KCBC
- Manteca, California; United States;
- Broadcast area: Northern California
- Frequency: 770 kHz (HD Radio)

Programming
- Format: Christian radio

Ownership
- Owner: Crawford Broadcasting Company; (Kiertron, Inc.);

History
- First air date: April 5, 1987
- Former call signs: KPLA (1987–1993)
- Call sign meaning: Crawford Broadcasting Company

Technical information
- Licensing authority: FCC
- Facility ID: 34587
- Class: B
- Power: 50,000 watts (day); 4,100 watts (night);
- Transmitter coordinates: 37°47′50.7″N 120°53′4.8″W﻿ / ﻿37.797417°N 120.884667°W
- Translator: 94.7 K234CV (Modesto)

Links
- Public license information: Public file; LMS;
- Webcast: Listen live
- Website: 770kcbc.com

= KCBC =

Radio station in Manteca, California

KCBC (770 AM) is a commercial radio station broadcasting a Christian format, licensed to Manteca, California, United States, with studios and offices in Oakdale. The station is owned by the Crawford Broadcasting Company with the license held by subsidiary Kiertron, Inc.

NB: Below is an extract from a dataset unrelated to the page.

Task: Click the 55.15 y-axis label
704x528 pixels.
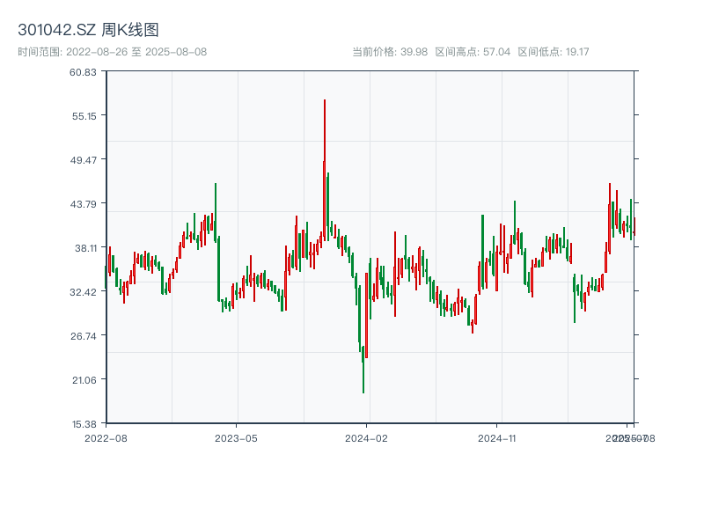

Programming is also heard over low-power FM translator K234CV (94.7 FM) in Modesto.

==History==
On April 5, 1987, the station first signed on the air. Its original city of license was Riverbank, California, and its first call sign was KPLA. It was owned by the KPLA Partnership, airing a Christian format. The studios and offices were in Oakdale, as they are now.

KPLA had a talk radio format from 1991 until 1993. It is the former home to conservative talk show host Geoff Metcalf. It later changed its city of license to Manteca, returning to Christian radio when acquired by Crawford Broadcasting.